__Source text__:
** Start **

By any measure, Oklahoma State has built a wrestling legacy
unmatched by any other college wrestling program over many decades.
And the man who laid the strong foundation for that legacy is Ed
Gallagher, Cowboys wrestling coach from 1916 through 1940.
As head coach, Gallagher's Cowboys racked up a 136-5-4 overall
record for an incredible .952 winning percentage. During his 24
seasons at the reins, Gallagher's teams had nineteen undefeated
seasons, winning eleven NCAA team titles. Gallagher coached 22
wrestlers to earn 37 individual national championships; seventeen of
his Cowboys wrestled in Olympic competition, with three winning gold
medals. Because of these accomplishments, Ed Gallagher's name adorns
the arena at Oklahoma State... and he was named one of three "Best
Wrestling Coaches" in an online poll of wrestling fans for the NCAA
75th Anniversary Team honors in 2005. (The other two coaches: Iowa
State's Harold Nichols, and University of Iowa's Dan Gable.)

** End **

__Exercise__: Continue the passage about Oklahoma State wrestling coach Ed Gallagher from the point where it stops. The entries that follow have no connection to the passage about Ed Gallagher.

[Pointing entries for text and elements]
** Start **

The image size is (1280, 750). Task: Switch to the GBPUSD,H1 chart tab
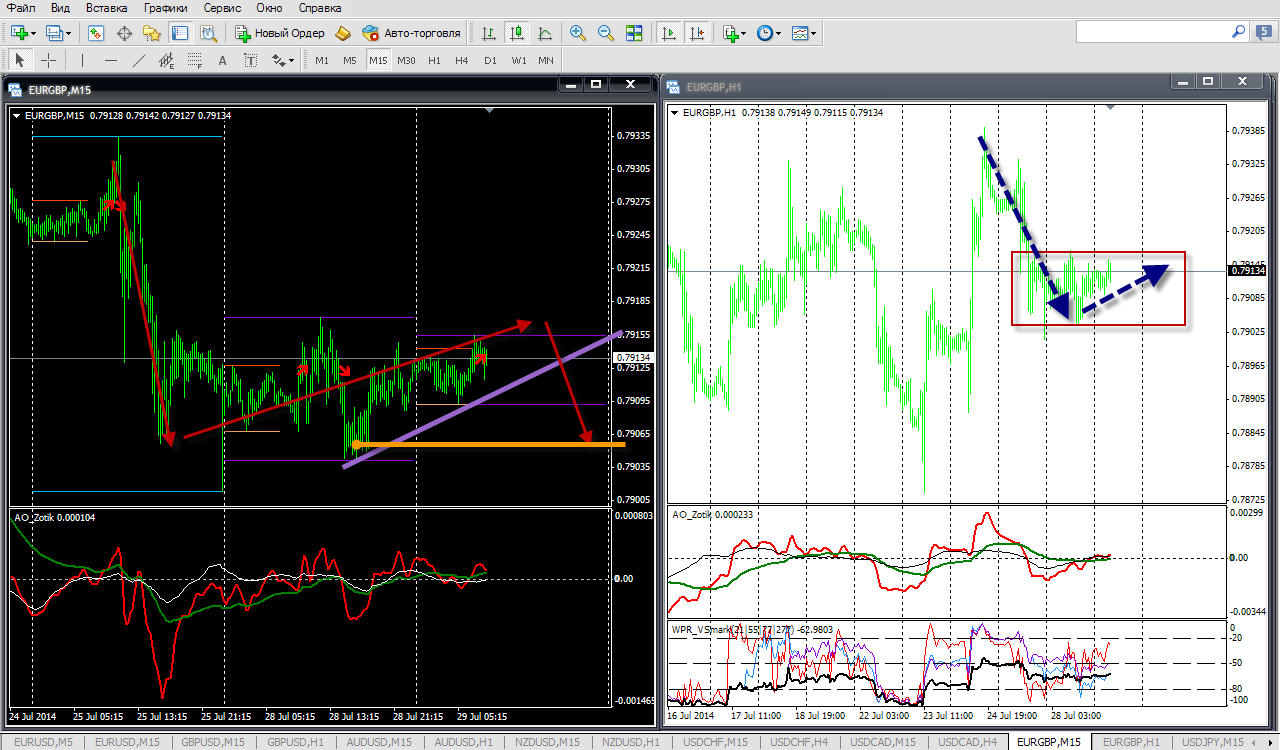pyautogui.click(x=295, y=742)
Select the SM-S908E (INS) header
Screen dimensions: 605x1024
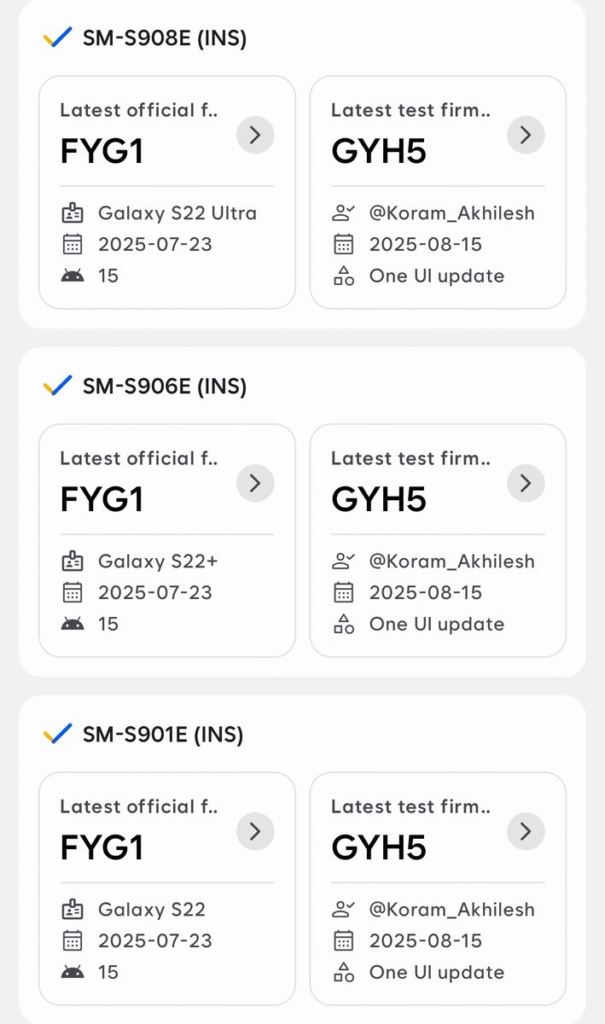164,38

** End **

__Expected answer__:
The versatile athlete who never wrestled
Born September 5, 1887 in Perth, Kansas, Edward Clark Gallagher was
a natural athlete, running track and playing football in high
school. As a student at Oklahoma State -- then called Oklahoma
Agricultural and Mechanical College -- Gallagher set 100-yard dash
and hurdle records that stood for thirty years. In 1908, he ran 99
yards for a touchdown against Kansas State, which still stands as an
Oklahoma State record for longest run from scrimmage.
After graduating from Oklahoma State in 1909 with an engineering
degree, Ed Gallagher stayed in Stillwater as the school's track
coach. In 1913, he was lured away to Baker College in Baldwin City,
Kansas, where he coached all sports ... however, two years later, he
was back at Oklahoma State, serving as athletic director.
During the 1914-1915 school year, Oklahoma State launched its
wrestling program, with A.M. Colville as coach. That first season,
the Cowboys wrestled only one dual meet -- held in conjunction with
a gymnastics event -- and were trounced by the University of Texas.
The following year, Ed Gallagher took the helm of the wrestling
program ... despite never having wrestled in an organized program in
high school or college.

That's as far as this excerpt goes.